Data shown Block Start

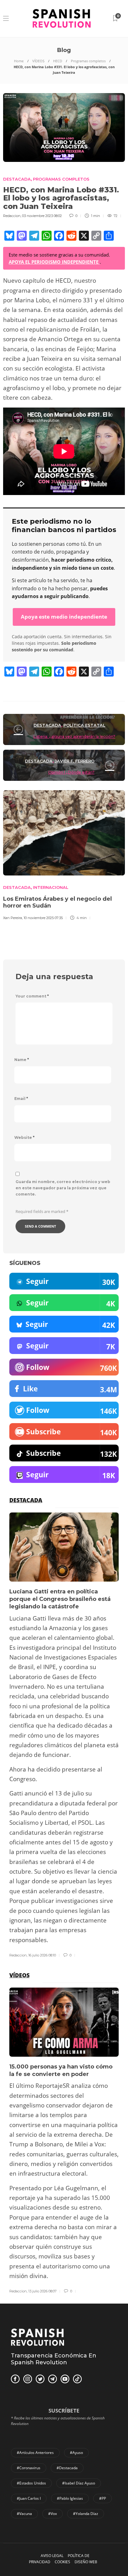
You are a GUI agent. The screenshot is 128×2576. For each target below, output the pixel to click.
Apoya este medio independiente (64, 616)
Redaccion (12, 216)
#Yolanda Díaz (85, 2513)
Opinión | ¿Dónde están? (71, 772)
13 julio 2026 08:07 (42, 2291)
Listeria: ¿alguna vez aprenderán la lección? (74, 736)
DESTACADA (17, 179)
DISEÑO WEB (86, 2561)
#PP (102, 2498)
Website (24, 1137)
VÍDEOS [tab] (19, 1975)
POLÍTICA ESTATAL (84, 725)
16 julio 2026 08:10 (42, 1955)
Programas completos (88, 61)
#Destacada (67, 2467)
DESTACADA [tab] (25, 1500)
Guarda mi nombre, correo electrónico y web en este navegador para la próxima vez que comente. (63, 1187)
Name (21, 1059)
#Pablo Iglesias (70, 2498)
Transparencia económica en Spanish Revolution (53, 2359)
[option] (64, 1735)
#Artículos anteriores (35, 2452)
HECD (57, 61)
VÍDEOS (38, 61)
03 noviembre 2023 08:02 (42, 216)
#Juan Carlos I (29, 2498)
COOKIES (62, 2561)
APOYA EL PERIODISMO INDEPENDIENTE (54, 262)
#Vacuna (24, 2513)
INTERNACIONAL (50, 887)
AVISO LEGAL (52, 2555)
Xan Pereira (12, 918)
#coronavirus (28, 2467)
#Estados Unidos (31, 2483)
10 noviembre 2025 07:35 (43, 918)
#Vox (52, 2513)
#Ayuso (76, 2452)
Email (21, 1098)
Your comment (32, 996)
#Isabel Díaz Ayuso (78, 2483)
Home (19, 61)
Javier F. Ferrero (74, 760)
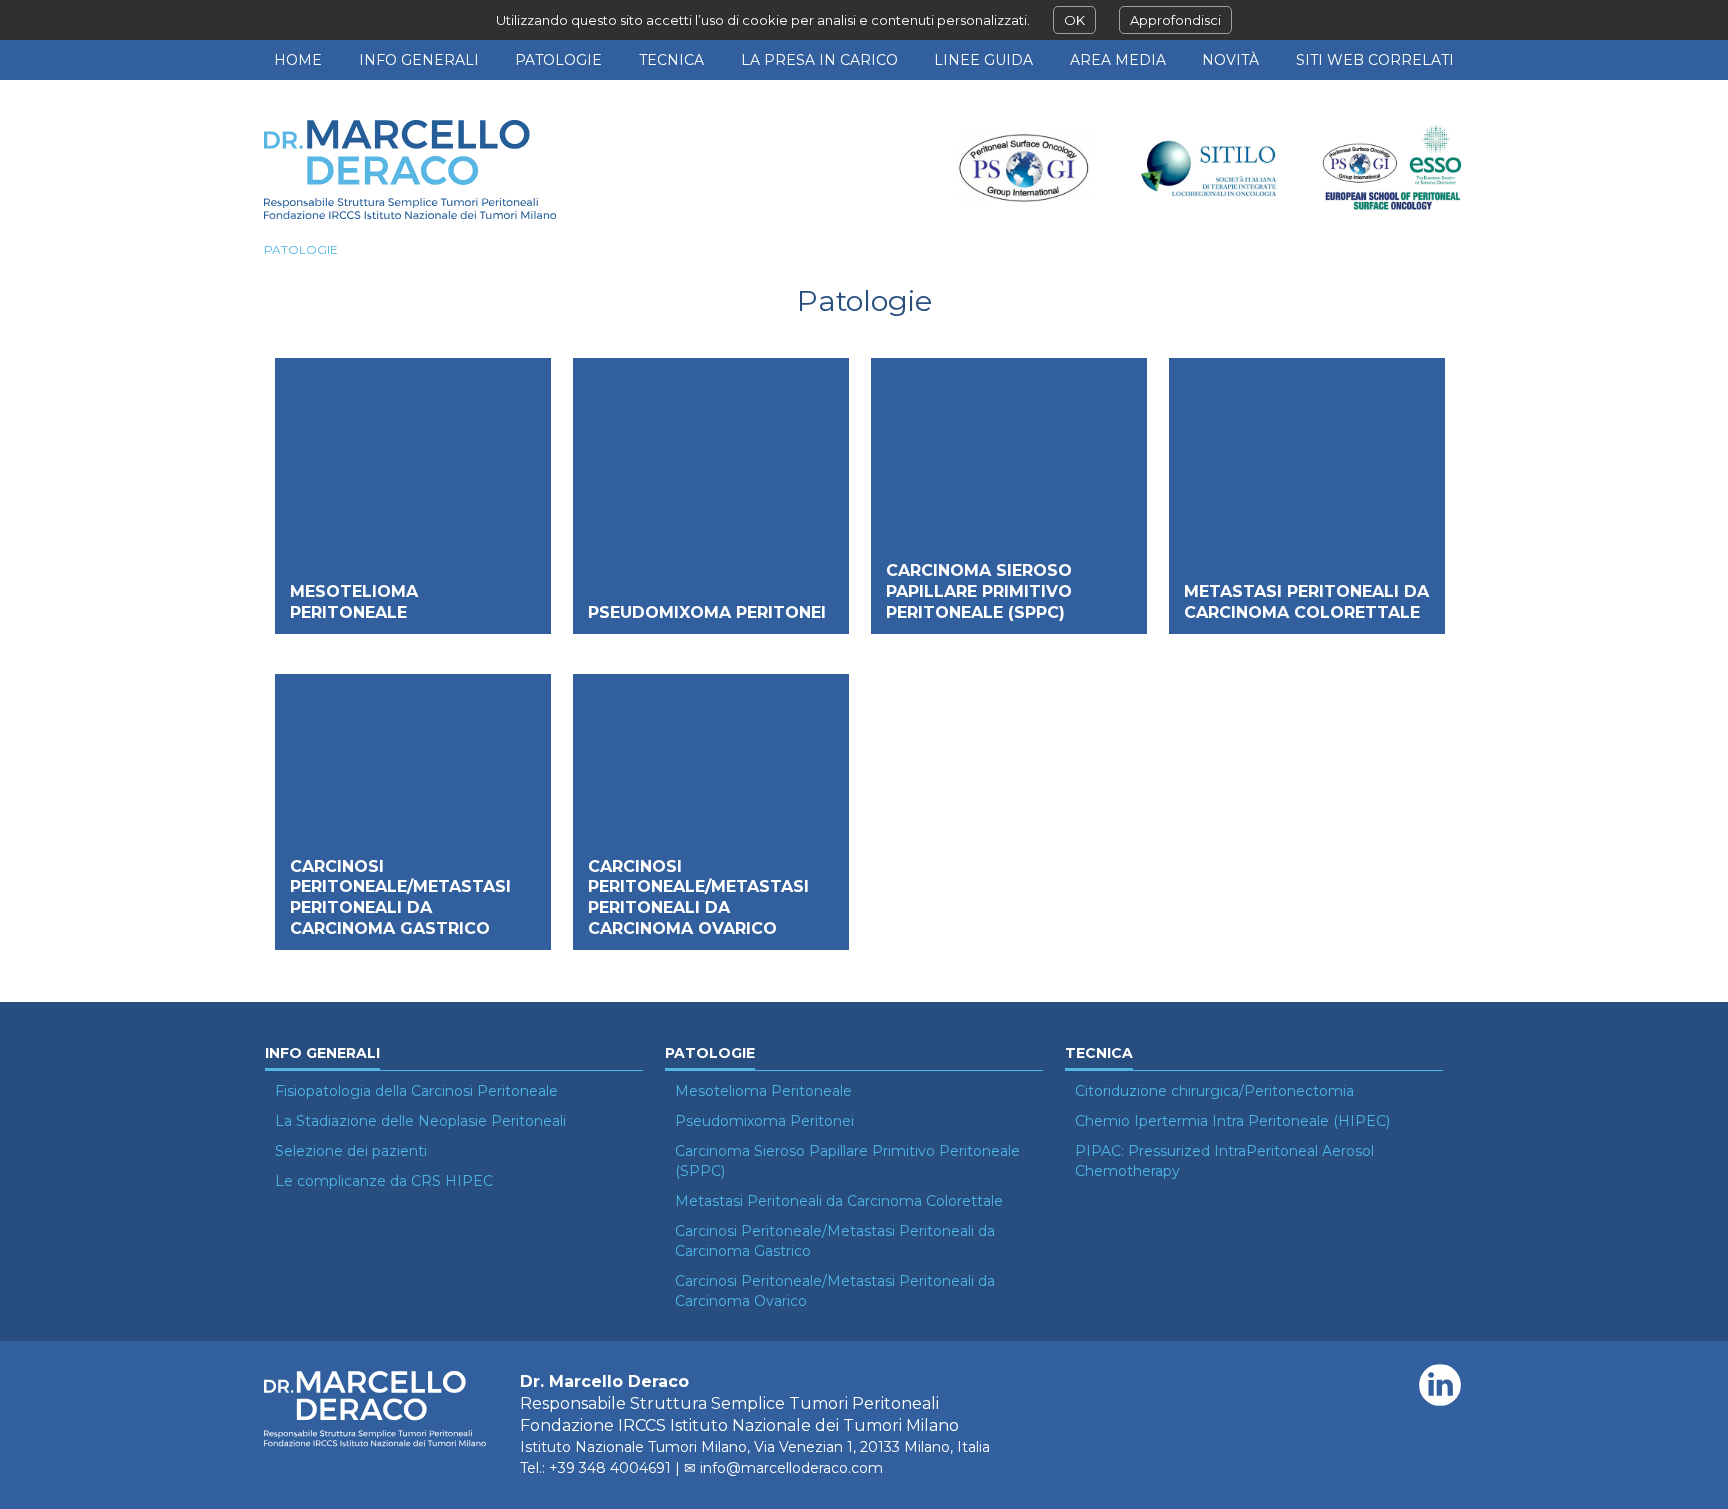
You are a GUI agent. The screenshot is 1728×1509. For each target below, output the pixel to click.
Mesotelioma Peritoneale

Data shown Block End

How to complete this task
What is needed here is an exact transcription of every record above, with images excluded.

Your solution
You are a GUI agent. The screenshot is 128×2576. For each target below, output the pixel to click.
Apoya este medio independiente (64, 616)
Redaccion (12, 216)
#Yolanda Díaz (85, 2513)
Opinión | ¿Dónde están? (71, 772)
13 julio 2026 08:07 (42, 2291)
Listeria: ¿alguna vez aprenderán la lección? (74, 736)
DESTACADA (17, 179)
DISEÑO WEB (86, 2561)
#PP (102, 2498)
Website (24, 1137)
VÍDEOS [tab] (19, 1975)
POLÍTICA ESTATAL (84, 725)
16 julio 2026 08:10 (42, 1955)
Programas completos (88, 61)
#Destacada (67, 2467)
DESTACADA [tab] (25, 1500)
Guarda mi nombre, correo electrónico y web en este navegador para la próxima vez que comente. (63, 1187)
Name (21, 1059)
#Pablo Iglesias (70, 2498)
Transparencia económica en Spanish Revolution (53, 2359)
[option] (64, 1735)
#Artículos anteriores (35, 2452)
HECD (57, 61)
VÍDEOS (38, 61)
03 noviembre 2023 08:02 (42, 216)
#Juan Carlos I (29, 2498)
COOKIES (62, 2561)
APOYA EL PERIODISMO INDEPENDIENTE (54, 262)
#Vacuna (24, 2513)
INTERNACIONAL (50, 887)
AVISO LEGAL (52, 2555)
Xan Pereira (12, 918)
#coronavirus (28, 2467)
#Estados Unidos (31, 2483)
10 noviembre 2025 07:35 (43, 918)
#Vox (52, 2513)
#Ayuso (76, 2452)
Email (21, 1098)
Your comment (32, 996)
#Isabel Díaz Ayuso (78, 2483)
Home (19, 61)
Javier F. Ferrero (74, 760)
You are a GUI agent. The screenshot is 1728×1509. For each target below, output the pixel to click.
Mesotelioma Peritoneale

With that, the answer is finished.